In this year's edition of the report, we see that European consumers must learn to navigate in an increasingly uncertain world.
Improving financial literacy across Europe will be key to helping consumers to navigate the financial complexity and related stress that they feel they are facing. We hope that the insights of this report will further benefit much needed discussions and prompt the actions needed in order to reduce financial stress and develop financial literacyMikael Ericson, CEO & President Intrum
Key findings from the report
Financial stress among European consumers is rising
- Almost half (45%) of European consumers we surveyed say their bills are rising at a faster rate than their income.
- The majority (75%) of European consumers are still managing to save part of their salary every month, though over half (52%) is dissatisfied with the amount.
- 1 in 4 (24%) are borrowing to pay bills, an increase from 1 in 5 (20%) in 2018.
- 43% saying these concerns are negatively affecting their general wellbeing.
European consumer are over-estimating their financial literacy
- 69% of European consumers believe their financial education has been sufficient.
- Yet, on average 37% failed to match basic financial terms* to their correct definitions. (*Financial terms: budget, credit score, Annual Percentage Rate (APR), Variable Interest Rate and inflation)
- Consumers within the 18-21 age bracket were less able to match the definition for all terms; 50% failed.

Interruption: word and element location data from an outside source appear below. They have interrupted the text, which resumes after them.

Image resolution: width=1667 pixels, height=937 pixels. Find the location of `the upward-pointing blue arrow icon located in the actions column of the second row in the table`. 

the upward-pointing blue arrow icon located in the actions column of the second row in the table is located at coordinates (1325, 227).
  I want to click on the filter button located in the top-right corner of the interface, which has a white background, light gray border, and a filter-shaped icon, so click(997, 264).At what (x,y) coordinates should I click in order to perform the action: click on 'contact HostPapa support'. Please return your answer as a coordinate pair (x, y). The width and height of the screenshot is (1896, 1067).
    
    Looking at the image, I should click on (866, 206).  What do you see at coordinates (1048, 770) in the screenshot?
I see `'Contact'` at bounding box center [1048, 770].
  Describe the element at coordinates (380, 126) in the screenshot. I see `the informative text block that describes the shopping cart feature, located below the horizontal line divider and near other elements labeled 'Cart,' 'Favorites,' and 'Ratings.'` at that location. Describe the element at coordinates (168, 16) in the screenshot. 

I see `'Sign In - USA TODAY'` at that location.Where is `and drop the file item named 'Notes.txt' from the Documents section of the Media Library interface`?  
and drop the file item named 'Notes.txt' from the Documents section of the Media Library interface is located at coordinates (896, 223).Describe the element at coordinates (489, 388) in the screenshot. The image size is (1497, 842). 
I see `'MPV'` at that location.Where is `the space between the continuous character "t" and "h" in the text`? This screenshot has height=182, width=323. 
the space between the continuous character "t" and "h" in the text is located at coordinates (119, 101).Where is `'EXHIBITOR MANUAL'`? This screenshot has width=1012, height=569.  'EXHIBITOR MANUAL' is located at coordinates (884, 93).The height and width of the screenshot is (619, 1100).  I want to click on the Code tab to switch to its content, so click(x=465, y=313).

New for this years' report is that we have introduced the Intrum Financial Wellbeing Barometer
- A new element in the European Consumer Payment Report 2019 is the launch of the Financial Wellbeing Barometer. The Barometer provides additional means to track and compare consumers financial security to meet everyday spending needs and control of their finances across 24 European markets.
- The Barometer presents an overall financial wellbeing score for each country – an aggregate score combining scores across all four pillars. Germany, Austria and Sweden rank on top. Greece, Lithuania and Poland at bottom.